Bagi eksportir pemula, pameran dagang merupakan kanal paling efisien untuk mengukur daya saing produk sebelum menembus pasar luar negeri. Tanpa mengeluarkan biaya besar untuk riset pasar lintas negara, pelaku usaha dapat langsung membaca respons buyer terhadap desain, kualitas, dan harga produk mereka. Dukungan jasa logistik, perbankan, dan pembiayaan yang tersedia di lokasi pameran turut memperpendek rantai transaksi, dari kesepakatan awal hingga kontrak pengiriman.

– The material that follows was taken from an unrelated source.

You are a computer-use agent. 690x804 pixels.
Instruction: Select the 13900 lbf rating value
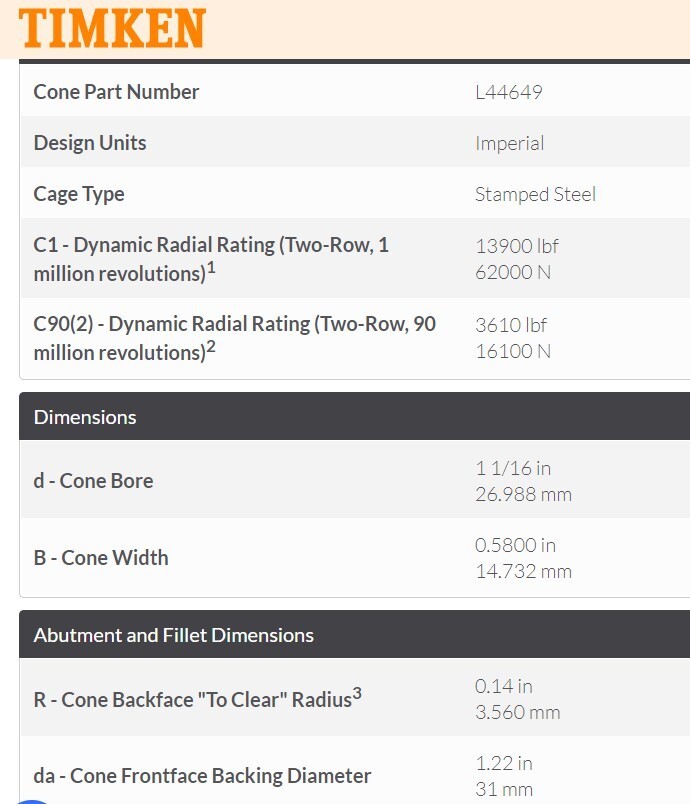pos(516,246)
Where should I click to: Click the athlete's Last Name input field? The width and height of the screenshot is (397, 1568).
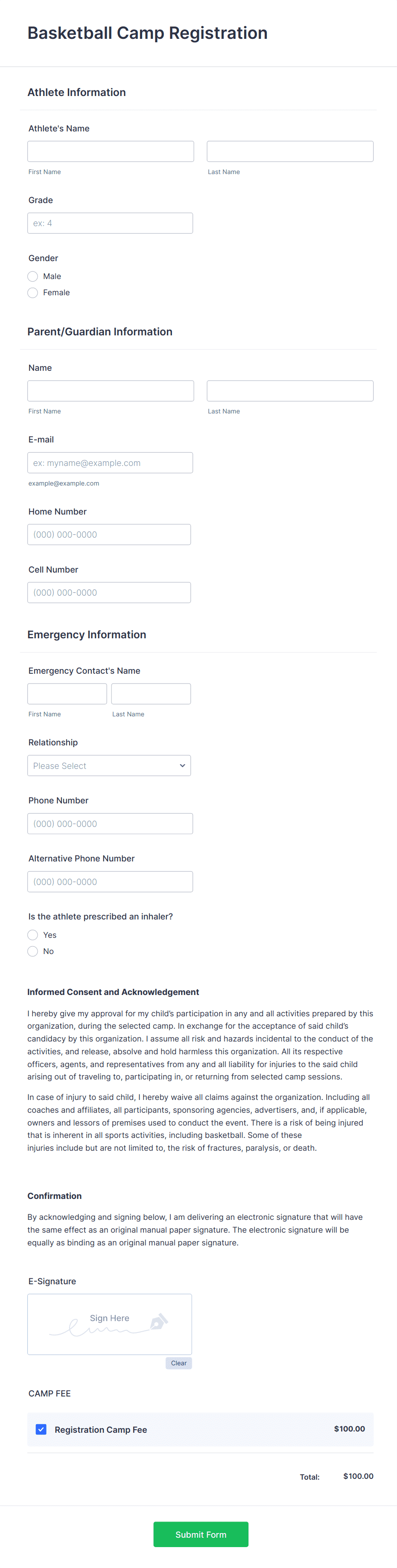coord(290,151)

Di Satu Sisi: Peluang Ekspor dan Kelas Menengah yang Tumbuh
Dari sisi optimisme, fundamental industri produk bayi dan mainan di Indonesia masih menarik. Pertama, pasar domestik ditopang tren demografi: jumlah keluarga muda terus bertambah setiap tahun, sementara pertumbuhan kelas menengah mendorong belanja produk bayi berkualitas. Kedua, proyeksi permintaan global ikut mendukung. Sejumlah lembaga riset memperkirakan pasar mainan dunia tumbuh sekitar 4 hingga 5 persen per tahun hingga akhir dekade ini, dan Indonesia berpeluang merebut porsi lebih besar dari pasar tersebut.

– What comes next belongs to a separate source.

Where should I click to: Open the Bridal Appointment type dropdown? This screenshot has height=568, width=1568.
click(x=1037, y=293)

Pemerintah juga mendorong substitusi impor melalui kebijakan TKDN (Tingkat Komponen Dalam Negeri) untuk produk anak. Bila diterapkan konsisten, produsen lokal dapat memperkuat posisi di pasar domestik sekaligus membangun reputasi kualitas untuk tujuan ekspor. Rasio ekspor terhadap total produksi yang masih rendah menjadi ruang pertumbuhan yang belum digarap maksimal, dan dukungan likuiditas perbankan untuk pembiayaan usaha kecil di sektor ini ikut menentukan seberapa cepat ruang tersebut terisi.
Di Sisi Lain: Tekanan Impor, Logistik, dan Nilai Tukar
Namun, ada sisi lain yang tidak bisa diabaikan. Kompetisi dengan produk impor berharga murah dari kawasan Asia Timur dan Asia Selatan masih menjadi tantangan terbesar. Bahan baku seperti plastik, kain, dan komponen elektronik untuk mainan sebagian besar masih diimpor, sehingga fluktuasi nilai tukar rupiah langsung memengaruhi biaya produksi. Ketika rupiah melemah, harga jual di pasar ekspor memang lebih kompetitif, tetapi biaya bahan baku ikut membengkak — dua efek yang saling meniadakan.
Tekanan lain datang dari biaya logistik yang masih tinggi dan tarif angkutan laut yang volatil. Sentimen pasar global yang berubah-ubah, termasuk potensi capital outflow — arus modal asing keluar dari pasar keuangan negara berkembang — kerap memicu gejolak nilai tukar dan memperumit penetapan harga kontrak ekspor berjangka. Belum lagi sertifikasi keamanan produk anak di negara tujuan yang mensyaratkan investasi pengujian dan kepatuhan yang tidak murah bagi produsen kecil.
Fundamental Jangka Panjang dan Proyeksi ke Depan
Terlepas dari tantangan jangka pendek, proyeksi jangka panjang industri ini tetap positif. Pertumbuhan ekonomi domestik yang stabil, urbanisasi, dan meningkatnya kesadaran orang tua terhadap keamanan serta edukasi anak akan terus menopang permintaan. Sejumlah pengamat menilai kunci keberhasilan ada pada kemampuan pelaku usaha membangun merek, menjaga konsistensi mutu, dan mengejar efisiensi produksi — bukan sekadar bersaing lewat harga. Produsen yang berhasil membuktikan daya saingnya juga mulai menarik minat investor, tercermin dari valuasi yang membaik pada segmen mainan edukatif.
Pameran seperti IBTE 2026 sekaligus berfungsi sebagai uji sentimen pasar: ramainya kunjungan buyer dan nilai kesepakatan yang tercapai menjadi indikator awal arah ekspor produk bayi dan mainan tahun depan. Jika dirawat dengan kebijakan yang mendukung, sektor ini berpotensi menjadi penopang baru ekspor manufaktur nonmigas Indonesia.